+++ Excerpt +++

Four men go before Hungarian court after 71 found dead in lorry

This is the stable version, checked on 7 September 2015. Template changes await review.

Saturday, August 29, 2015

Four foreign men have today gone before a court in Hungary on suspicion of people smuggling. Their detention relates to Thursday's discovery of a lorry full of corpses in Austria. The death toll was yesterday finalised at 71.

Today's hearing took place at the Palace of Justice in Kecskemet, pictured here from file.
Image: Tothsandor92.

The lorry had been abandoned since Wednesday on the hard shoulder of the "Eastern Motorway", near the Hungarian border. Roadworkers became suspicious of dark liquid seeping from the vehicle, and responding police found the bodies. Initial police estimates were that 20–50 were suffocated in the back of the lorry which was near Parndorf.

The arrested men are thought to include the vehicle's owner and at least two drivers. Three are Bulgarian and one is from Afghanistan. Criminal suspects in Hungary can generally be held for 72 hours before charge but prosecutors, citing the seriousness of the case, want the period extended. Extradition to Austria is possible.

Of the 71 dead, 59 are men, eight are women, and four are children. The children are thought to be aged three, eight, and ten years, alongside an eighteen-month-old baby. "There was also a Syrian travel document found" police spokesman Hans Peter Doskozil told journalists "so of course our first assumption is that these people were migrants, and likely a group of Syrian migrants. We can rule out that they were Africans".

The four accused were escorted into court in Kecskemet, central Hungary, by a police convoy. Reportedly the lorry traveled from Kecskemet. Hungary is presently building a border fence across the Serbian frontier, as migrants from war-torn Syria and other regions seek access to the Schengen Area of free movement, which covers most of the EU.

Screengrab of Hyza graphic from the company homepage.
Image: Hyza.

Slovak chicken meat company Hyza, a previous owner, previously told Wikinews the lorry has changed hands several times in roughly the last year. After they sold it they say it was exported to Hungary; it now bears Hungarian plates but still features Hyza branding including pictures of meat.

On the day of the discovery Hyza quickly removed a graphic from their homepage featuring cartoon chicken stowaways in a car being inspected at a customs post. The stowaways also appeared with a line through them alongside the word "imigranti" and the site www.imigranti.sk in one corner. On the other side was Hyza's logo. Imigranti.sk is also unavailable.

Police today found 26 migrants in a lorry near Braunau am Inn, Austria. The driver, from Romania, refused to stop for police and was arrested following a chase. Police said three children were hospitalised for "severe dehydration". Found near the German border, the migrants were from Afghanistan, Syria, and Bangladesh.

+++

● Questions on the material:
A: In the news report, where did today's hearing take place?
B: Reproduce the news report from "On the day of" up to and including "Syria, and Bangladesh.".
C: Summarize the news report in two sentences.

+++ Records supplied +++

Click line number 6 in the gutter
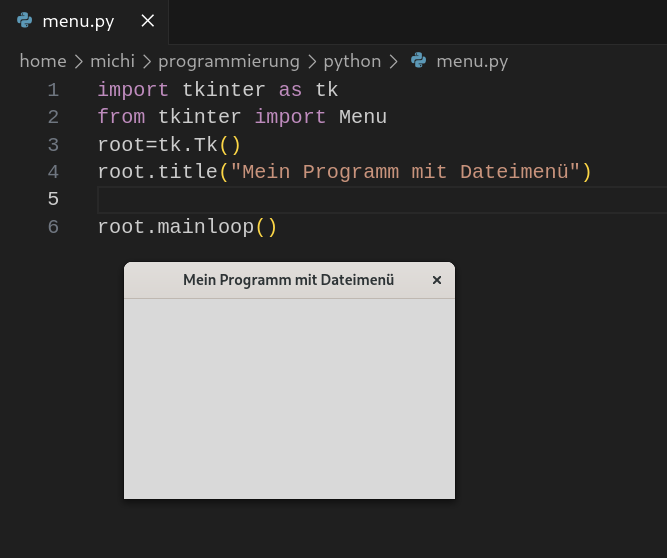 (53, 227)
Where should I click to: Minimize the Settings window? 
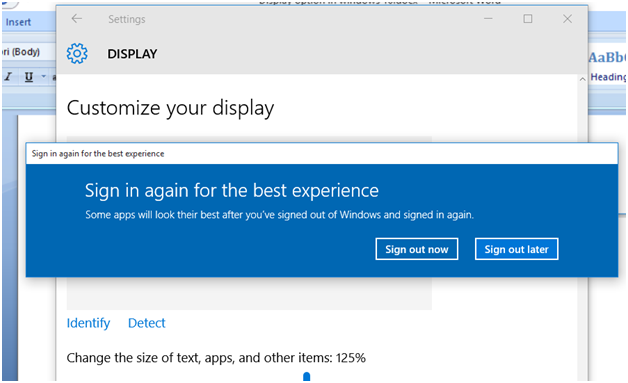tap(488, 18)
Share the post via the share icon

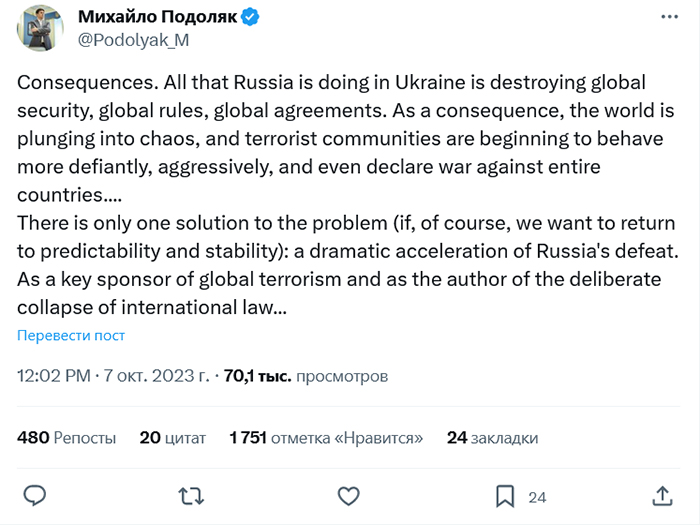pyautogui.click(x=662, y=496)
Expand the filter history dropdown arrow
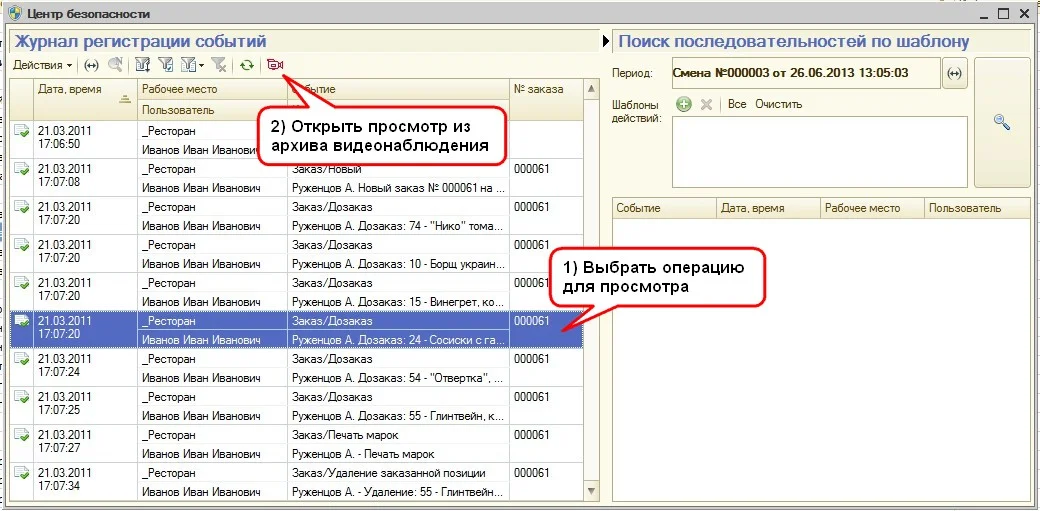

+++

● Solutions:
A: At the Palace of Justice in Kecskemet.

B:
On the day of the discovery Hyza quickly removed a graphic from their homepage featuring cartoon chicken stowaways in a car being inspected at a customs post. The stowaways also appeared with a line through them alongside the word "imigranti" and the site www.imigranti.sk in one corner. On the other side was Hyza's logo. Imigranti.sk is also unavailable.

Police today found 26 migrants in a lorry near Braunau am Inn, Austria. The driver, from Romania, refused to stop for police and was arrested following a chase. Police said three children were hospitalised for "severe dehydration". Found near the German border, the migrants were from Afghanistan, Syria, and Bangladesh.

C: Four foreign men, three Bulgarian and one from Afghanistan, went before a court in Kecskemet, Hungary, on suspicion of people smuggling tied to the discovery of 71 bodies in a lorry abandoned on an Austrian motorway near the Hungarian border. The dead were 59 men, eight women and four children, and police said their first assumption was that they were migrants, likely a group of Syrian migrants.